WhatsApp's lawyer Kapil Sibal conveyed to the court that text messages and calls made through the app were protected by an end-to-end encryption which ensures user's privacy

BT Online | May 2, 2017 | Updated 10:58 IST
Users can quit WhatsApp if concerned about privacy policy: Facebook counsel

Facebook owned WhatsApp told the Supreme Court that people who are concerned about its privacy should quit the messaging platform.

This comes after the ongoing scrutiny over the messaging app's privacy policy that has been highly debated by the apex court.

WhatsApp's lawyer Kapil Sibal conveyed to the court that text messages and calls made through the app were protected by an end-to-end encryption which ensures user's privacy, reported the Economic Times.

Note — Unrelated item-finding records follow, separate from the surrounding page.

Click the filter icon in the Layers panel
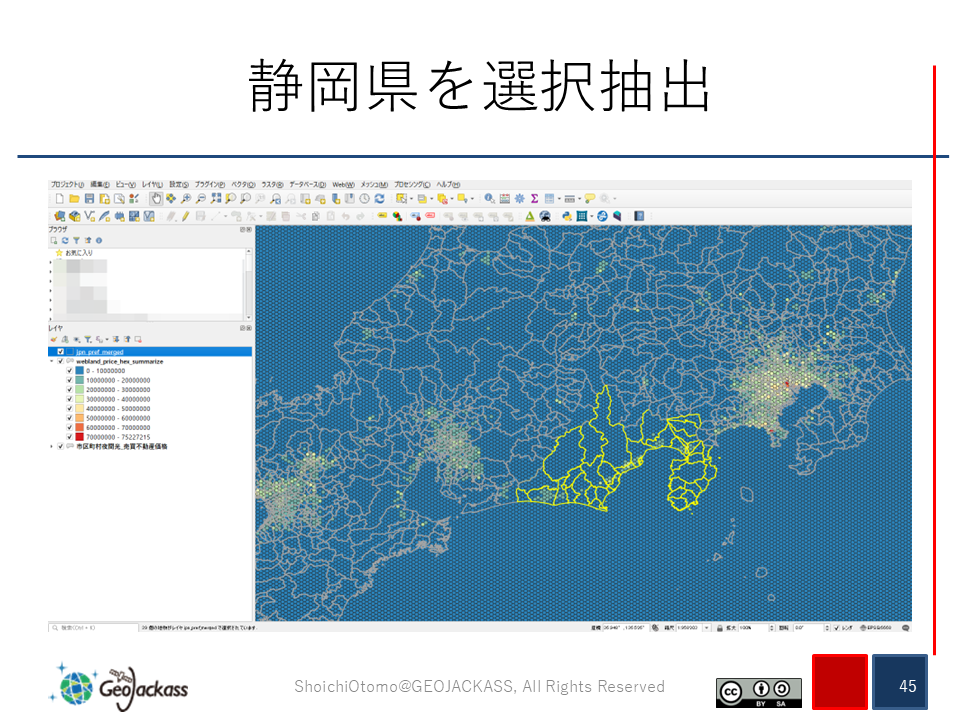click(x=87, y=339)
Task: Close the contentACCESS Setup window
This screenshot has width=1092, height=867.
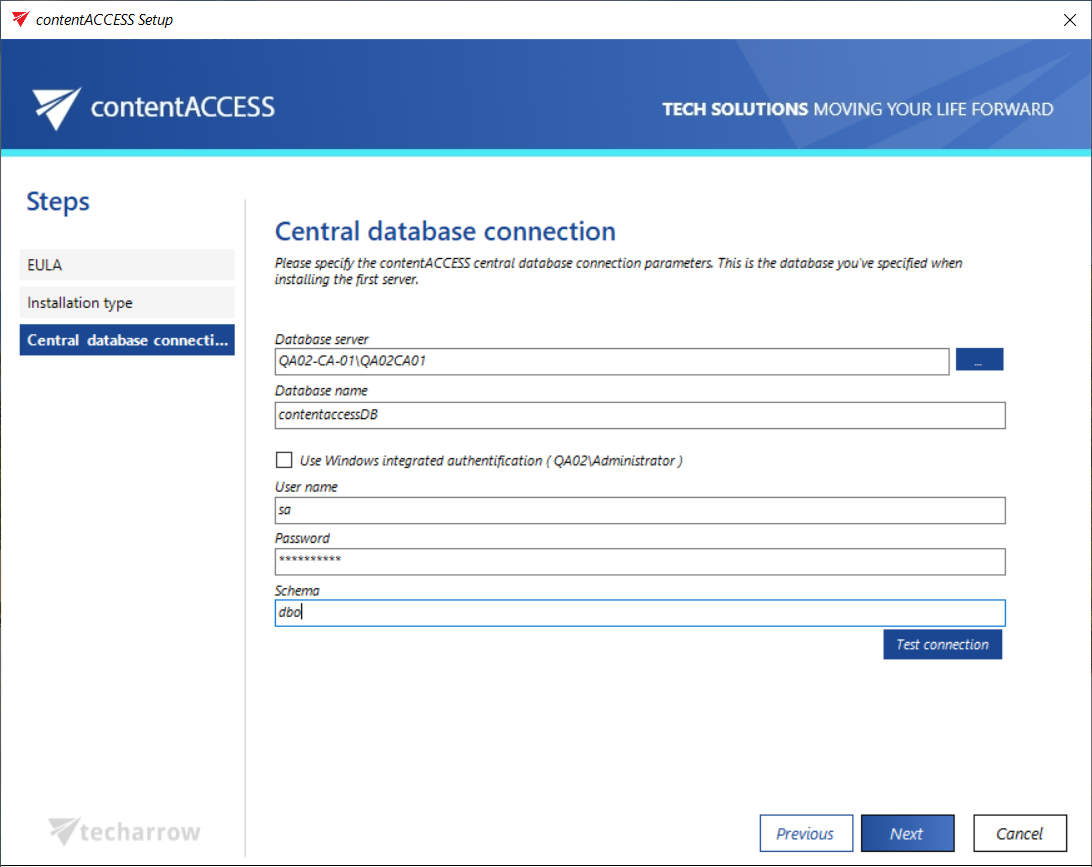Action: click(1068, 19)
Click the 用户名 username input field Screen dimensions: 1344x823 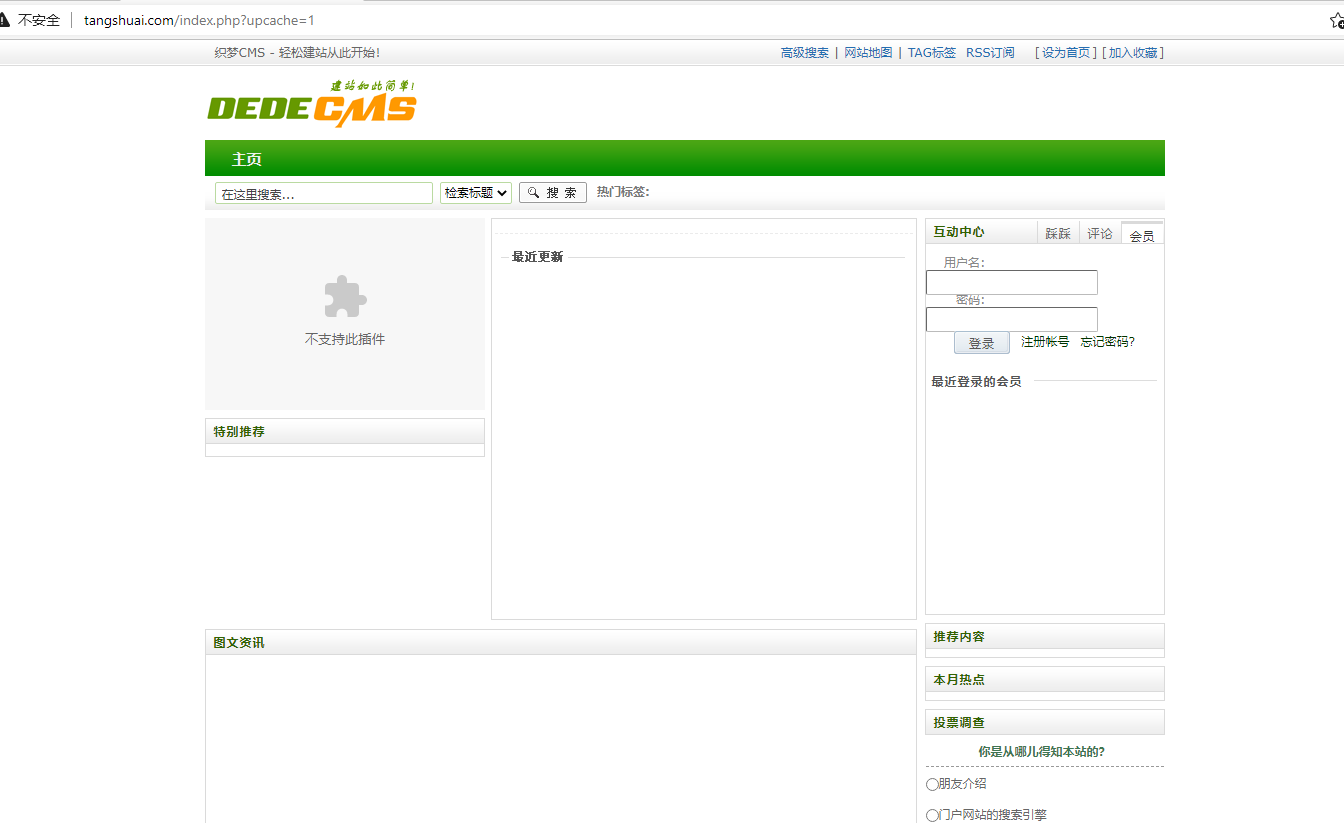[x=1011, y=282]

Sibal further added that since the agreement between the user and WhatsApp happen entirely in a private setup, the privacy policy of the company could not be tested constitutionally.

This in turn makes the petition filed by students Karmanya Singh Sareen and Shreya Sethi unsustainable, he said.

Facebook lawyer KK Venugopal took a tougher stance asking the users who felt that the privacy policy was 'violative' to 'quit'.

"Those who find the new privacy policy irksome or violative of their fundamental rights, can quit. We've given full freedom to users to withdraw from Facebook and WhatsApp," said Venugopal.

The bench, comprising Justices Dipak Misra, A K Sikri, Amitava Roy, A M Khanwilkar and M M Shantanagoudar, said that this would eventually coerce the common man to make a negative choice.

However, petitioner Harish Salve claimed that under the new policy, users were unknowingly giving consent to WhatsApp and Facebook who could pry on personal messages.

"They claim that this is being done to improve services to be given in future to users. Whether the snooping is done electronically or manually, the right to privacy of users gets breached. The government is duty bound to protect the fundamental right of every citizen. If it is failing, then the SC can surely issue appropriate directions," said Salve.

Representing the Centre, Tushar Mehta said that the government resorted to protect fundamental rights guaranteed under the Constitution and informed the court that soon a regulatory body for internet based messaging and voice calls will soon be introduced.

The bench fixed May 15 for preliminary hearing.